TASK PROMPT
Show each line of the data below that has the string "click" in it.

DATA EXCERPTS
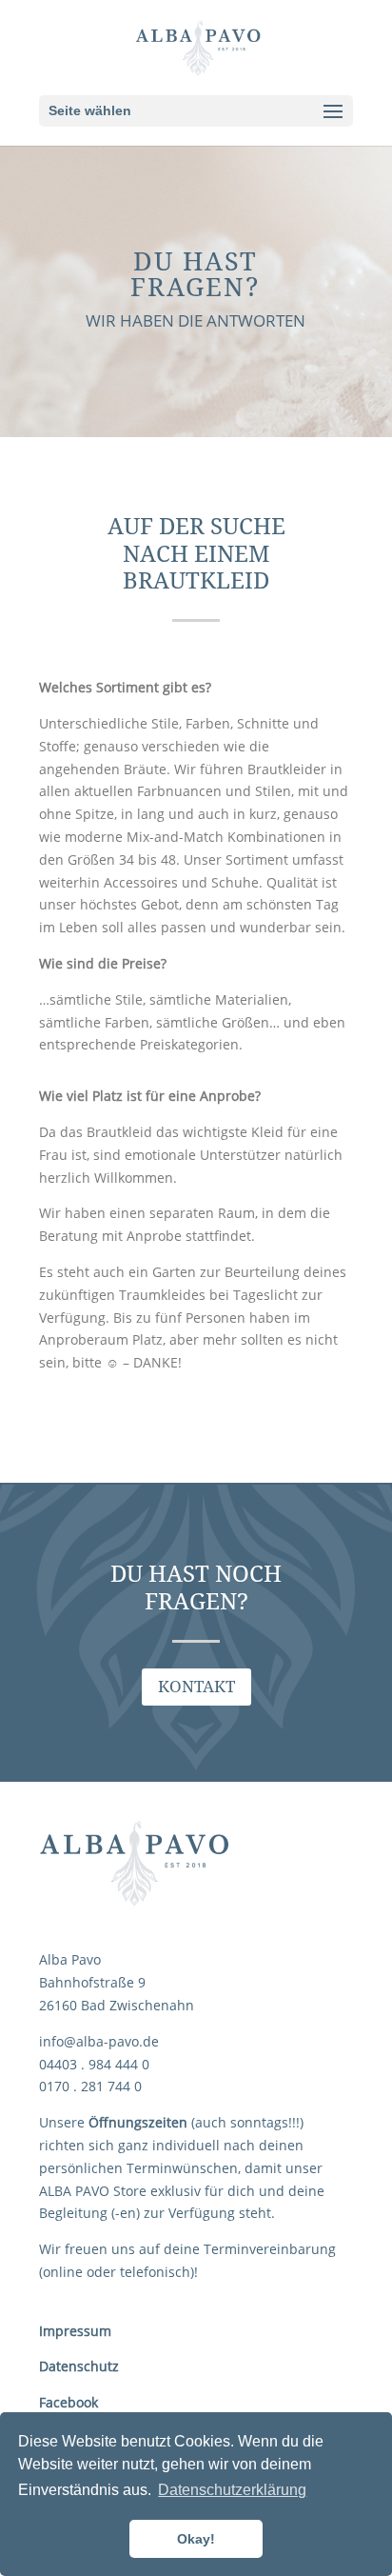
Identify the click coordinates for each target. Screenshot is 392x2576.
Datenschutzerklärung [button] (232, 2490)
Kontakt (196, 1686)
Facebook (68, 2402)
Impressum (75, 2331)
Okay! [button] (196, 2538)
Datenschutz (79, 2366)
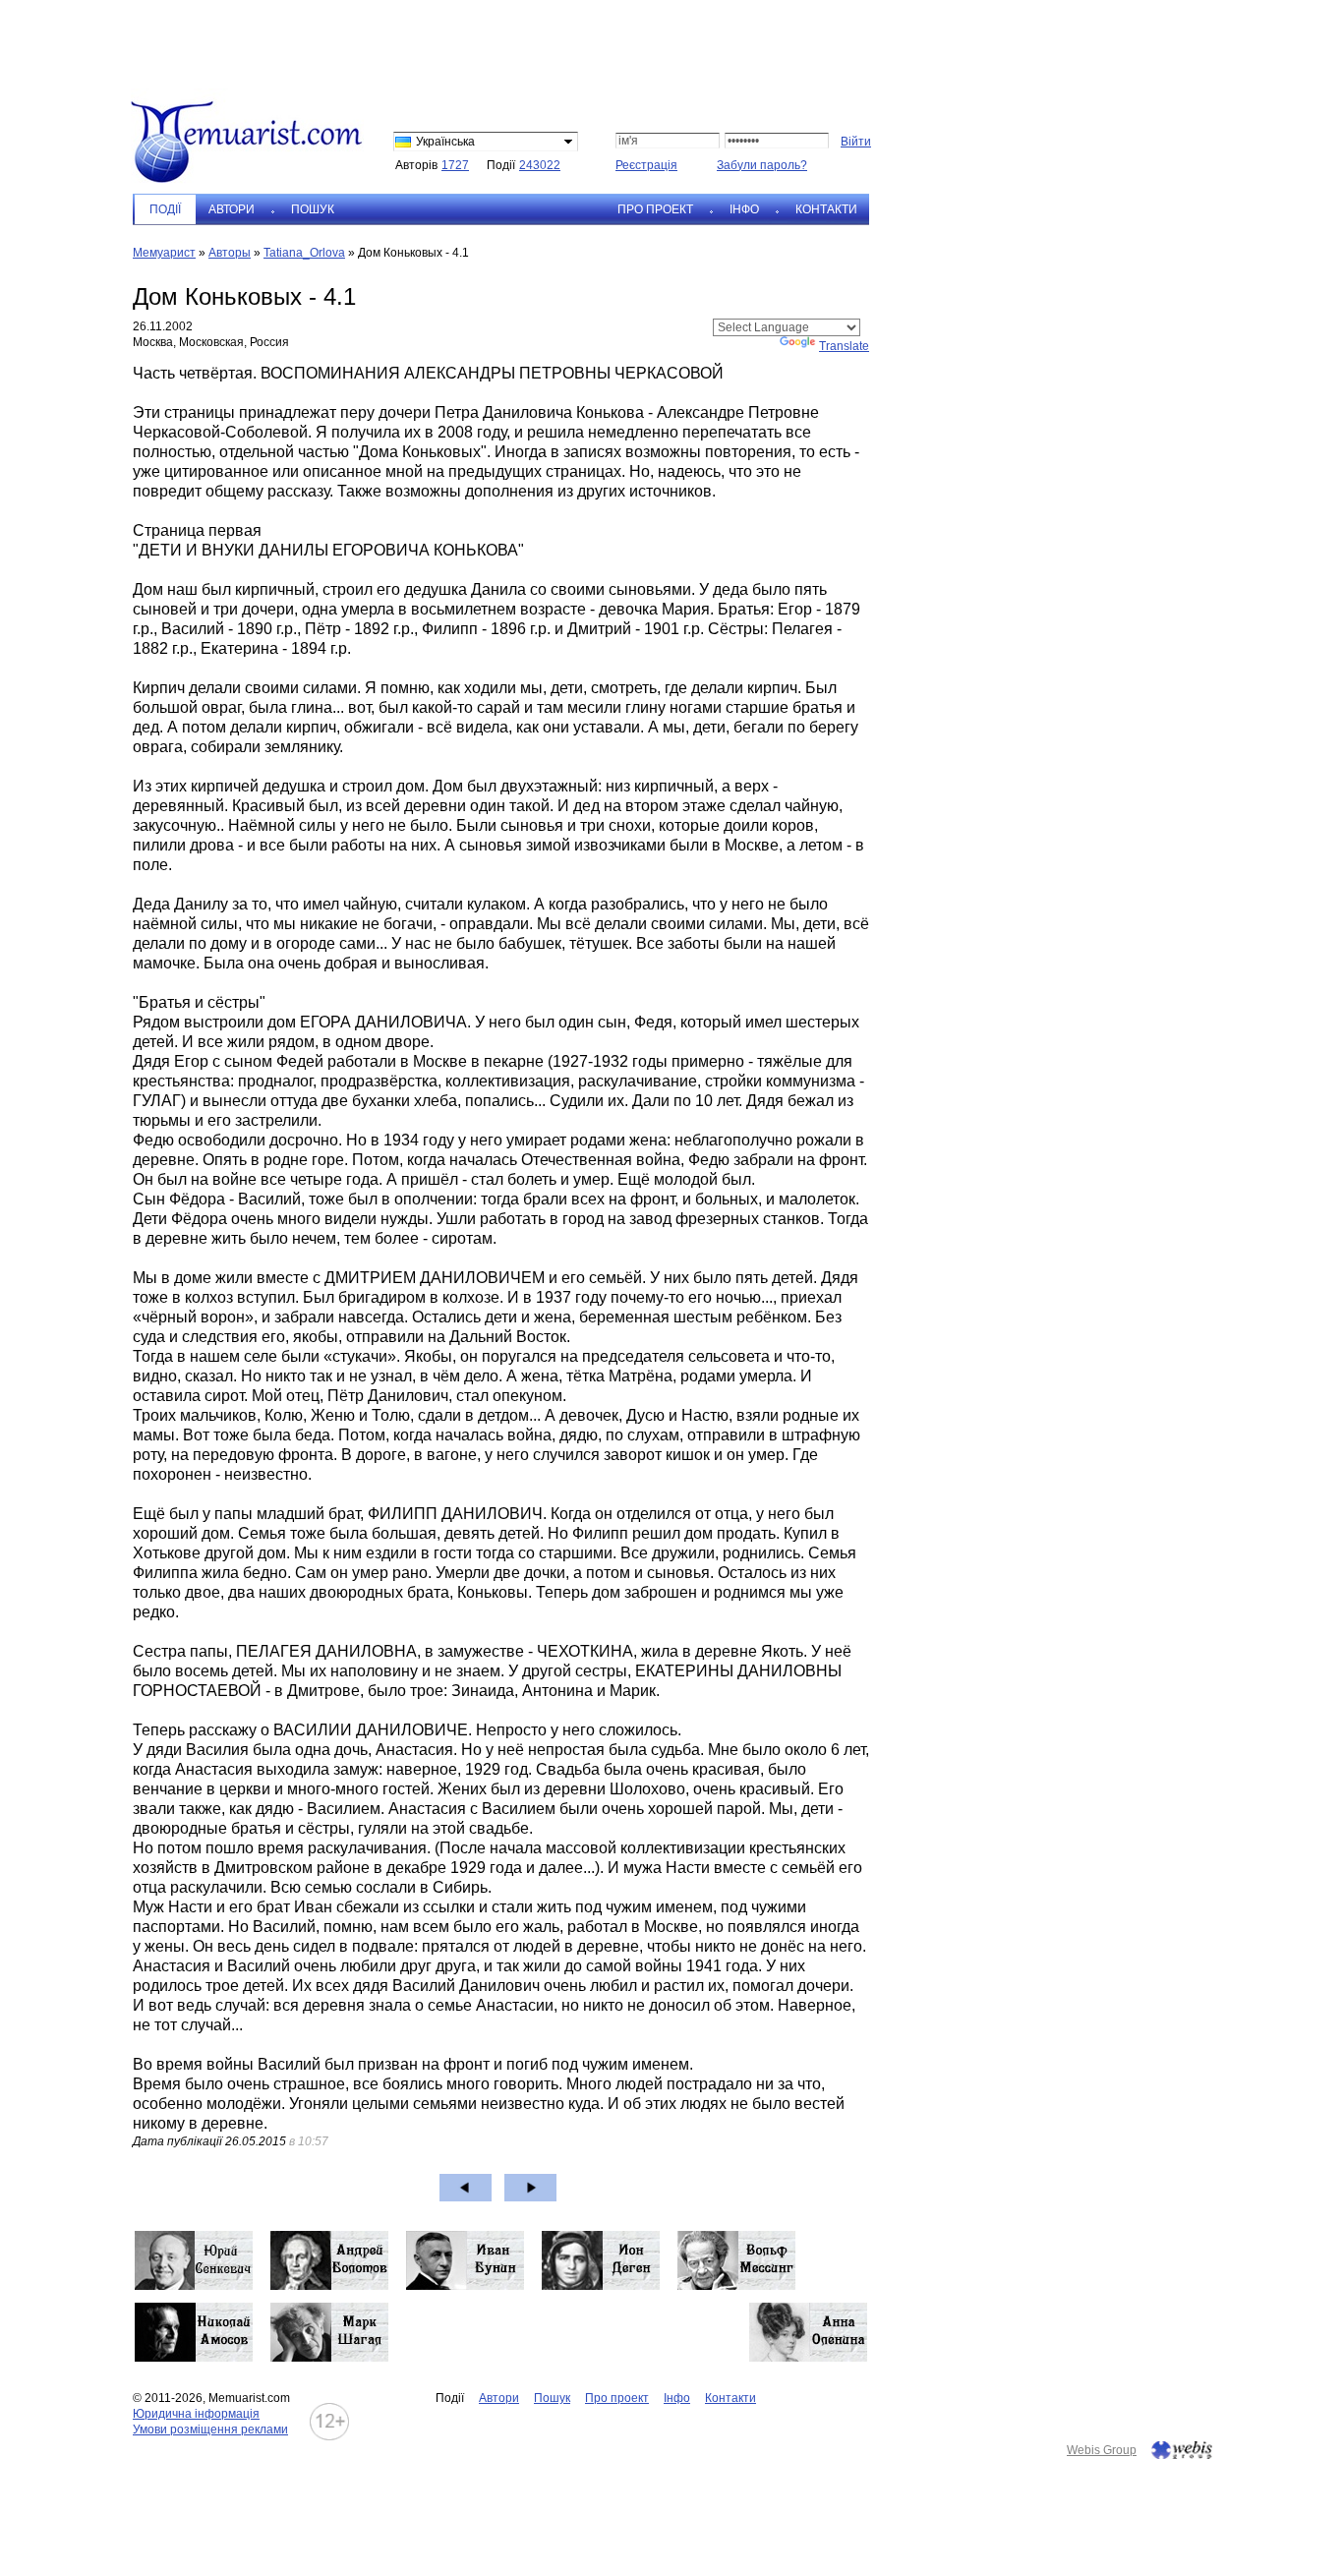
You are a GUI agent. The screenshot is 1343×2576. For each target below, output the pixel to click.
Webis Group (1102, 2450)
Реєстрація (646, 165)
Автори (231, 209)
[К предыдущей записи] (465, 2187)
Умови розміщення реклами (210, 2429)
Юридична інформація (196, 2414)
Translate (844, 346)
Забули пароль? (762, 165)
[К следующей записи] (530, 2187)
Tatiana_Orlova (304, 253)
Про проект (655, 209)
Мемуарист (164, 253)
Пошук (312, 209)
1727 (455, 165)
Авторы (229, 253)
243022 (539, 165)
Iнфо (744, 209)
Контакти (826, 209)
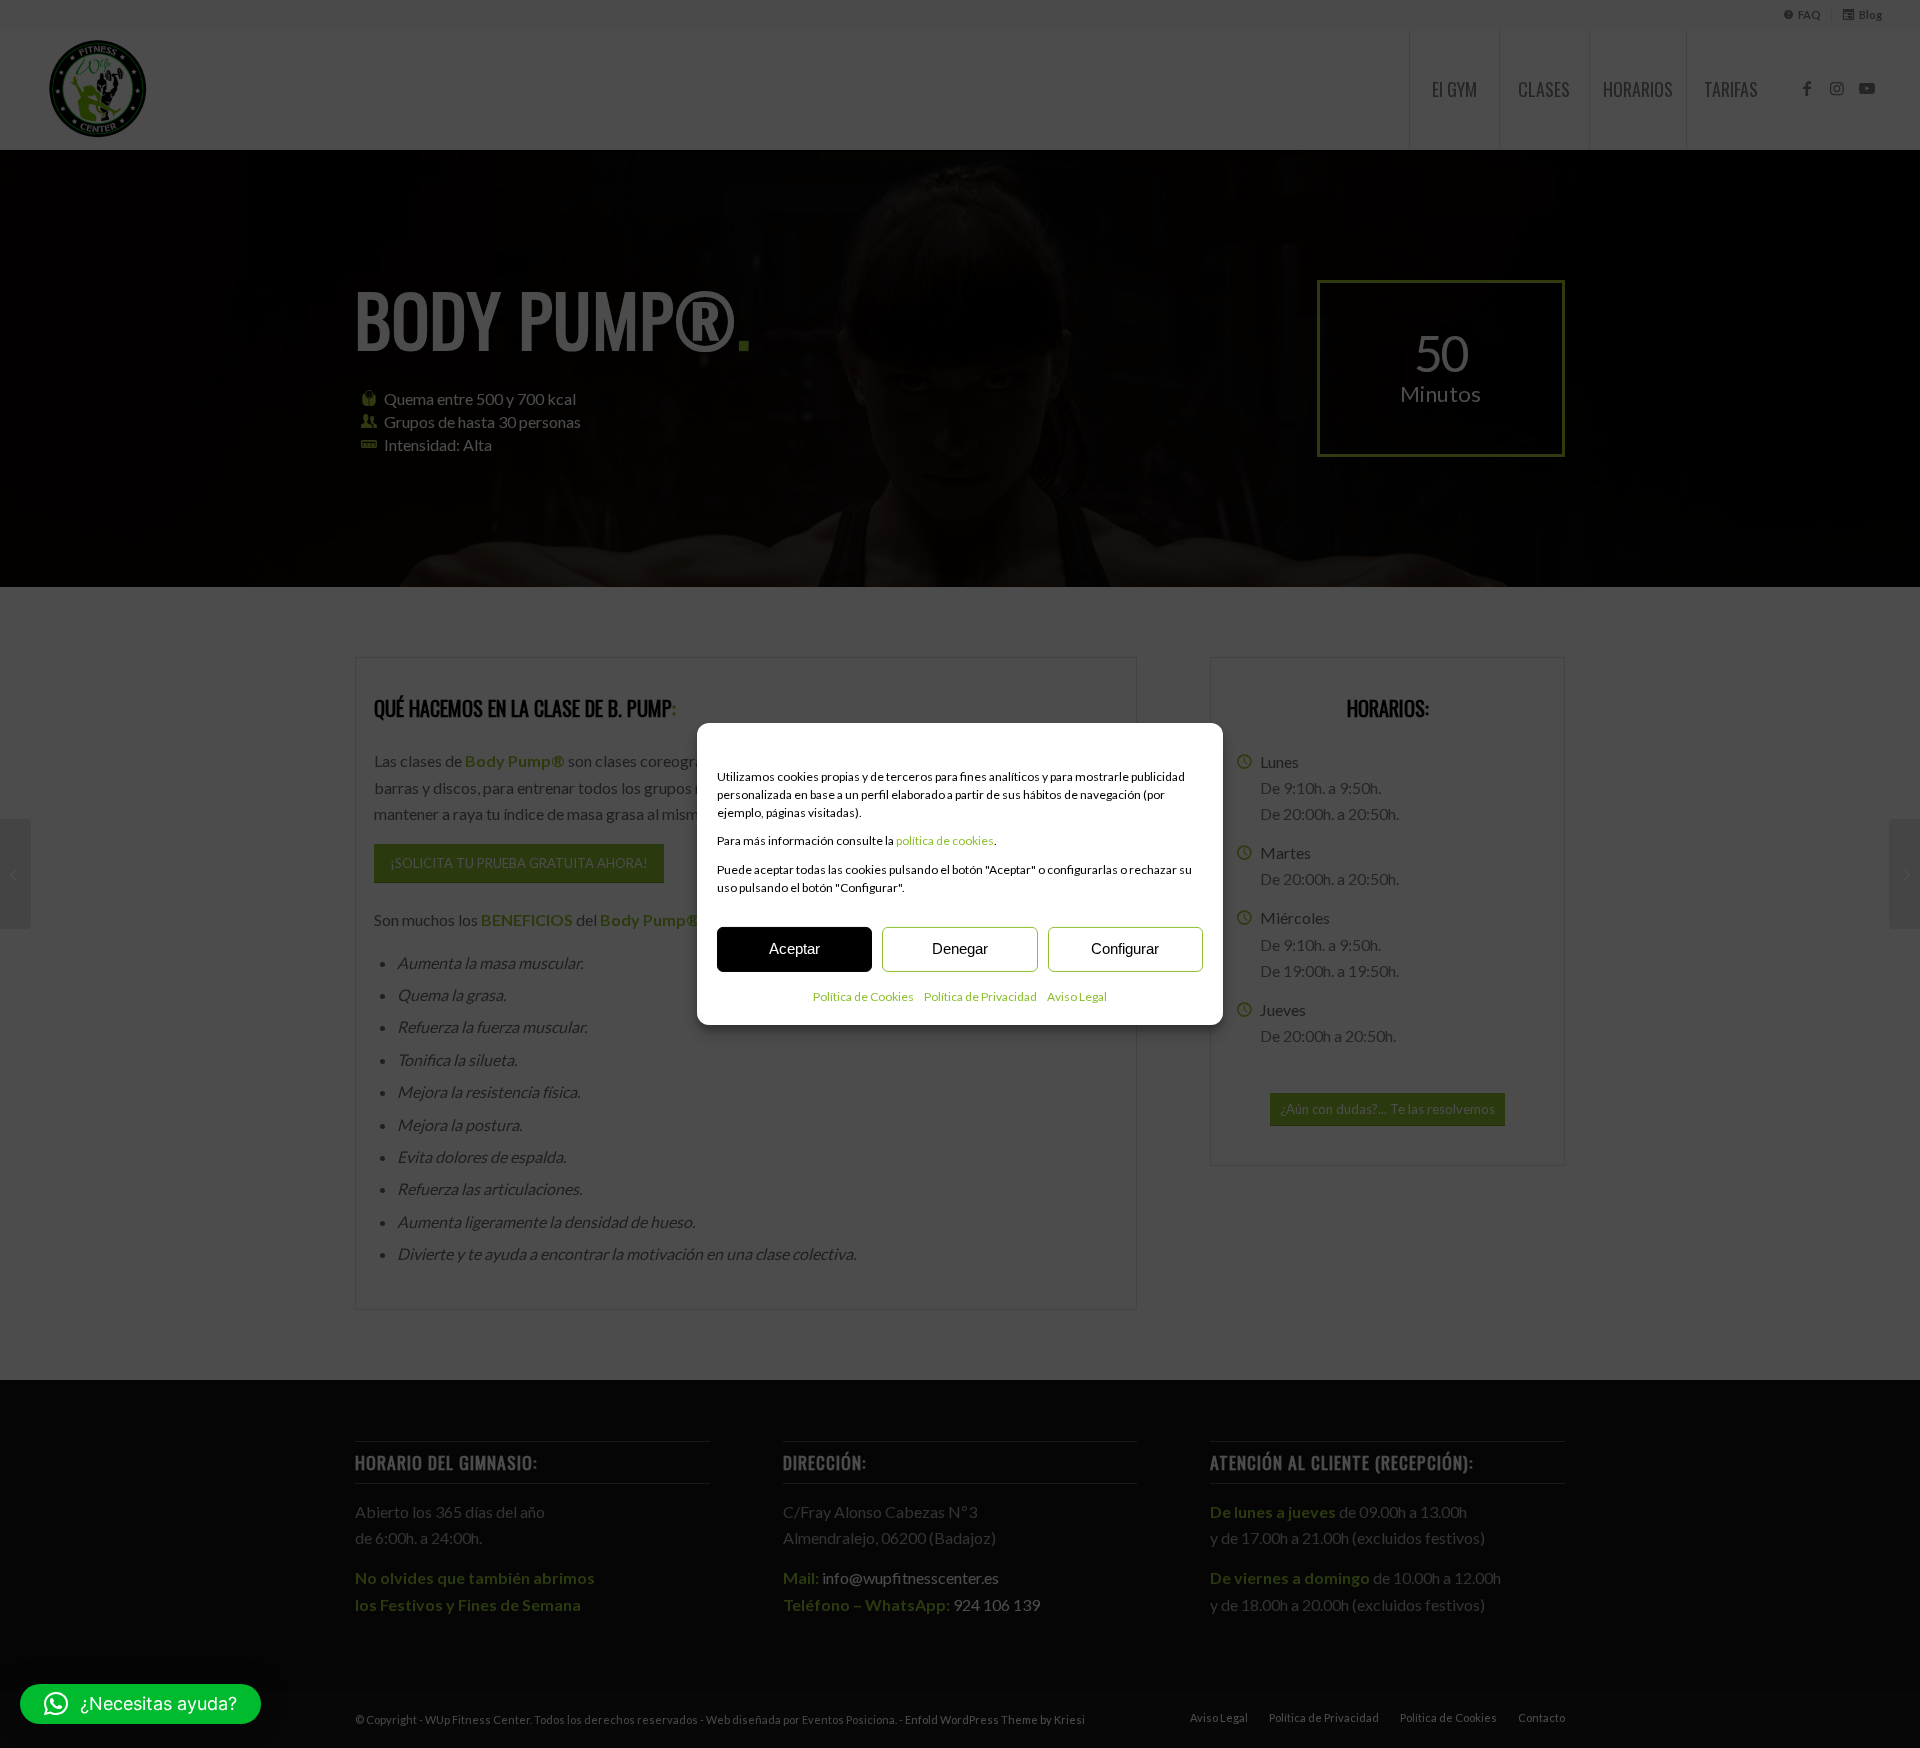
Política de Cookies (863, 996)
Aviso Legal (1077, 996)
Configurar (1125, 948)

RESULT
Identify the click coordinates for each target. Screenshot is 392x2576.
You are a GUI agent. The screenshot is 1343×2576. For each target below, output the pixel to click.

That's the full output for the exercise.